Saved entries:
++++

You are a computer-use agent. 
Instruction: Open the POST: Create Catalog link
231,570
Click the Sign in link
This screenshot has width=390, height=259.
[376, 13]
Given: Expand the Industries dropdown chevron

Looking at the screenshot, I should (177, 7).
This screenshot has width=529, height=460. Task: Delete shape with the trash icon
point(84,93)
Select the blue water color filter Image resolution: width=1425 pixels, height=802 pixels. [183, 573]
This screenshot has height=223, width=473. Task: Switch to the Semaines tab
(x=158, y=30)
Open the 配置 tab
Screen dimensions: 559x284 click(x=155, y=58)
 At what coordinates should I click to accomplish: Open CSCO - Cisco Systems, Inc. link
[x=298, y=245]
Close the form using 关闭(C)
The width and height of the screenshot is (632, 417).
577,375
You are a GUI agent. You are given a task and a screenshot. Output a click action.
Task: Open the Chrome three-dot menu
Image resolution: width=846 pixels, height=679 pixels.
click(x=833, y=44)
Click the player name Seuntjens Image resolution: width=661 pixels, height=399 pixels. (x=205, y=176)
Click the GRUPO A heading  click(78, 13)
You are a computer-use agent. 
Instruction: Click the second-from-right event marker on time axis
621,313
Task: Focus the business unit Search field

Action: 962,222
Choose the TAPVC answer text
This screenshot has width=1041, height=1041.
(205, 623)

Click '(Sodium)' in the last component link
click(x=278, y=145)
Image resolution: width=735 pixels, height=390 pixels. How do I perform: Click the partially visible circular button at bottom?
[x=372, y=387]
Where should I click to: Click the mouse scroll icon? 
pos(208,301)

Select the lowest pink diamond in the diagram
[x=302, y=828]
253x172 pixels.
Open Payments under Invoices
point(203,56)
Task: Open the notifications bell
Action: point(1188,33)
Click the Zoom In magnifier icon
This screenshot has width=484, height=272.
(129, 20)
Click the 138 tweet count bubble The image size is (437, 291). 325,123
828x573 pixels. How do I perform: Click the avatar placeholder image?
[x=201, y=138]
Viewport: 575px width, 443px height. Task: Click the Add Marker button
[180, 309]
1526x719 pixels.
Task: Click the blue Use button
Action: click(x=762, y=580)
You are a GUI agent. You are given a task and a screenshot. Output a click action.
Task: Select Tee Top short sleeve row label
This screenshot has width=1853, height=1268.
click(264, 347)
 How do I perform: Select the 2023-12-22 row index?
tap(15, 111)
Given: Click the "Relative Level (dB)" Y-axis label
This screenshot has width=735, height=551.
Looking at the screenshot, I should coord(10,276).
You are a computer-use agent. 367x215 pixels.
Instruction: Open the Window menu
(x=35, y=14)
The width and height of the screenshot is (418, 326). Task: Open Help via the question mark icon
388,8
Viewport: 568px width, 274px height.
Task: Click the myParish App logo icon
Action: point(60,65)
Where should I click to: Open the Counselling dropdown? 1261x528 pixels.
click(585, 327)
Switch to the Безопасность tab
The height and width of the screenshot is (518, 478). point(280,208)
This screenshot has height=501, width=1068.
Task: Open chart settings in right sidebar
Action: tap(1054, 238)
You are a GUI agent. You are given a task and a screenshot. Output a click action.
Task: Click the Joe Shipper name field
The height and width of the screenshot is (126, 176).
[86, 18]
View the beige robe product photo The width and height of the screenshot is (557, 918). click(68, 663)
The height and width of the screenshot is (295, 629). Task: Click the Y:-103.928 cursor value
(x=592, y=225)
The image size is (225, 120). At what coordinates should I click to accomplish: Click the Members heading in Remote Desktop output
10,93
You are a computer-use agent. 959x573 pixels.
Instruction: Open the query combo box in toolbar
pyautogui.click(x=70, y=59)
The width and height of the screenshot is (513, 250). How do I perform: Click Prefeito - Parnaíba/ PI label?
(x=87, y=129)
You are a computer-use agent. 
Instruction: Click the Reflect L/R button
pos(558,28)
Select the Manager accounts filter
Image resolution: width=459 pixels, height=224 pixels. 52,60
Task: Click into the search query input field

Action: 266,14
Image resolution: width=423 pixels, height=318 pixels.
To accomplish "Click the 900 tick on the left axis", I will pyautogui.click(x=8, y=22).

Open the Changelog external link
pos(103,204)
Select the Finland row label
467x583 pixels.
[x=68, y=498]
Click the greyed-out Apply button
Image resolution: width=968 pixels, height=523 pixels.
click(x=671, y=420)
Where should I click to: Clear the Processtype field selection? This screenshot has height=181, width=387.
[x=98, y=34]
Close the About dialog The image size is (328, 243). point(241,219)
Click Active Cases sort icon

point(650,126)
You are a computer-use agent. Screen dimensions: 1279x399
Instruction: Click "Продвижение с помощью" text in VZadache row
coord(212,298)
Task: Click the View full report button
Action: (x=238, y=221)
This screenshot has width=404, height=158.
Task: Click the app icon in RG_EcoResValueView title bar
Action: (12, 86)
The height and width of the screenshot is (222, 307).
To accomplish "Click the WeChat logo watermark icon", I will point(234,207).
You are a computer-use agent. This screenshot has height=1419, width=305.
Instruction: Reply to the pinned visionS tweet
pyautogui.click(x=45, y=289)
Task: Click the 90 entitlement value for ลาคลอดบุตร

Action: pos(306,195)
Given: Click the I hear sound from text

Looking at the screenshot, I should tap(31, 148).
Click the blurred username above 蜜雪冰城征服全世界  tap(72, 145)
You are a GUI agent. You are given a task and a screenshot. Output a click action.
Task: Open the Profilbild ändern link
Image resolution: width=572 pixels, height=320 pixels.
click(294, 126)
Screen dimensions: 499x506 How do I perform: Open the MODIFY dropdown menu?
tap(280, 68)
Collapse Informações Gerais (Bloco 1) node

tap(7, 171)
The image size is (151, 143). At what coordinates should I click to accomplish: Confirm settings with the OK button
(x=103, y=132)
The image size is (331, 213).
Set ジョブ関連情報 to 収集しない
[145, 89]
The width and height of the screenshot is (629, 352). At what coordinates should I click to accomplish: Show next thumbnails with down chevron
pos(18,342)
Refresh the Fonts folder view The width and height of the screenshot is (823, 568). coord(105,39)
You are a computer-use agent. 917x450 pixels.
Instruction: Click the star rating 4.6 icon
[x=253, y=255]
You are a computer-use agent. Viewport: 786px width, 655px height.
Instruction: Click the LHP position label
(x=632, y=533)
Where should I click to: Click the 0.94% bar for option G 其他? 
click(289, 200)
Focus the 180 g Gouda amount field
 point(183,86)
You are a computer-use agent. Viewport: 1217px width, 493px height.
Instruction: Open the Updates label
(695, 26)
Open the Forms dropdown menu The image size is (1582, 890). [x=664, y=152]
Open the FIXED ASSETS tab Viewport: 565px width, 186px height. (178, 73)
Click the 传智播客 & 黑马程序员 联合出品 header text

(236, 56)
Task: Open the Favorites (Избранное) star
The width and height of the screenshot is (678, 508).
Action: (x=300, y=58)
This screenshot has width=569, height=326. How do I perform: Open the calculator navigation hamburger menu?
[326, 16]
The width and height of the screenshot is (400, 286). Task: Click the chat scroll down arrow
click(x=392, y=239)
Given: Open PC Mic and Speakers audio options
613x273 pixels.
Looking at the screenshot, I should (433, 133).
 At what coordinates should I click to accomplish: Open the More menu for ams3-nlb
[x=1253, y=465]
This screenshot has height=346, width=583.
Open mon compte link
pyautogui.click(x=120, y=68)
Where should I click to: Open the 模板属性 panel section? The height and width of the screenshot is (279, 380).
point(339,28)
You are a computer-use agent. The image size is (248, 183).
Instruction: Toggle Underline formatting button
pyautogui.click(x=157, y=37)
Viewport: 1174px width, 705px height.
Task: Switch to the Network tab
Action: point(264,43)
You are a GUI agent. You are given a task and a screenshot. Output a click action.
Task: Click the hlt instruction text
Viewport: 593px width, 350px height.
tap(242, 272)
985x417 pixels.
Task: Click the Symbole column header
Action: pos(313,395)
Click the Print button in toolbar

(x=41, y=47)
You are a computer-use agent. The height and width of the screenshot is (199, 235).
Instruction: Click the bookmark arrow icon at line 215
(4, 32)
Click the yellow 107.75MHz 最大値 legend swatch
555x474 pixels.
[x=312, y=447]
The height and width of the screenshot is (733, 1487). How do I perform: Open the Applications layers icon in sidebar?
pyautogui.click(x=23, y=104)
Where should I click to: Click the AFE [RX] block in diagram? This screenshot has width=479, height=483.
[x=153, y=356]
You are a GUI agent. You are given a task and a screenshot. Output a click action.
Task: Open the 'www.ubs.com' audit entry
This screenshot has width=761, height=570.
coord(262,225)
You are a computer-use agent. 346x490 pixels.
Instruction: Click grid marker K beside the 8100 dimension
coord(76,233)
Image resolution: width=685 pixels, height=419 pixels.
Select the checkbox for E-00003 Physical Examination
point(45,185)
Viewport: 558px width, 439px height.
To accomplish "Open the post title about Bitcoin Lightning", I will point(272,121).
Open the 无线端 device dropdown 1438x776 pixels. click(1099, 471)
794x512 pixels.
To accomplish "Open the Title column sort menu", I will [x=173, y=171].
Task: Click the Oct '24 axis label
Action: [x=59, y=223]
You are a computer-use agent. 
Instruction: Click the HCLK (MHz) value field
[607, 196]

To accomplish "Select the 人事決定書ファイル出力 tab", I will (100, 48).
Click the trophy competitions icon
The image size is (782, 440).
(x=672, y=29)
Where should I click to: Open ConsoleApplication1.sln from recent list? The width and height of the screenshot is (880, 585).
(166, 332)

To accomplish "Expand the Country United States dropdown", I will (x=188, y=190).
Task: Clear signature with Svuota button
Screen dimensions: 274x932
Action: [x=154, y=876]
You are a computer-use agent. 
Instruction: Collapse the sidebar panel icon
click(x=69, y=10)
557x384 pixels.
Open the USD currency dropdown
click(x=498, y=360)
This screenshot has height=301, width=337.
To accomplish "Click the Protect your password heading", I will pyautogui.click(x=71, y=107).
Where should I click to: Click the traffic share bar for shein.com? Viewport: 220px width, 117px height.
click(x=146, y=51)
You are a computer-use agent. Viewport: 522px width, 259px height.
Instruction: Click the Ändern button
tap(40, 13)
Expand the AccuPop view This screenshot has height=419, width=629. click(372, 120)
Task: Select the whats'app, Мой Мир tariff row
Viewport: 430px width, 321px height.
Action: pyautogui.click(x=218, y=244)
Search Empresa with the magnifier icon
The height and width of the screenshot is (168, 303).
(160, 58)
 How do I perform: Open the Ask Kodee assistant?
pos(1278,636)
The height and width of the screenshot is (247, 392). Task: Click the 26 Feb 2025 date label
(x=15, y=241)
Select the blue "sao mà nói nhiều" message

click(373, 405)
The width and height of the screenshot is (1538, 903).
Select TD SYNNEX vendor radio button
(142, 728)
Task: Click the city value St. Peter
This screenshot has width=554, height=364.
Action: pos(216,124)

++++

• ACTIVITY
Only the lines above from the one with "Where should I click to: Click the AFE" up to and including the one with "Task: Select the" should be repeated, exactly as written.

• RESULT OF THIS TASK
Where should I click to: Click the AFE [RX] block in diagram? This screenshot has width=479, height=483.
[x=153, y=356]
You are a GUI agent. You are given a task and a screenshot. Output a click action.
Task: Open the 'www.ubs.com' audit entry
This screenshot has width=761, height=570.
coord(262,225)
You are a computer-use agent. 346x490 pixels.
Instruction: Click grid marker K beside the 8100 dimension
coord(76,233)
Image resolution: width=685 pixels, height=419 pixels.
Select the checkbox for E-00003 Physical Examination
point(45,185)
Viewport: 558px width, 439px height.
To accomplish "Open the post title about Bitcoin Lightning", I will point(272,121).
Open the 无线端 device dropdown 1438x776 pixels. click(1099, 471)
794x512 pixels.
To accomplish "Open the Title column sort menu", I will [x=173, y=171].
Task: Click the Oct '24 axis label
Action: [x=59, y=223]
You are a computer-use agent. 
Instruction: Click the HCLK (MHz) value field
[607, 196]

To accomplish "Select the 人事決定書ファイル出力 tab", I will (100, 48).
Click the trophy competitions icon
The image size is (782, 440).
(x=672, y=29)
Where should I click to: Open ConsoleApplication1.sln from recent list? The width and height of the screenshot is (880, 585).
(166, 332)

To accomplish "Expand the Country United States dropdown", I will (x=188, y=190).
Task: Clear signature with Svuota button
Screen dimensions: 274x932
Action: [x=154, y=876]
You are a computer-use agent. 
Instruction: Collapse the sidebar panel icon
click(x=69, y=10)
557x384 pixels.
Open the USD currency dropdown
click(x=498, y=360)
This screenshot has height=301, width=337.
To accomplish "Click the Protect your password heading", I will pyautogui.click(x=71, y=107).
Where should I click to: Click the traffic share bar for shein.com? Viewport: 220px width, 117px height.
click(x=146, y=51)
You are a computer-use agent. Viewport: 522px width, 259px height.
Instruction: Click the Ändern button
tap(40, 13)
Expand the AccuPop view This screenshot has height=419, width=629. click(372, 120)
Task: Select the whats'app, Мой Мир tariff row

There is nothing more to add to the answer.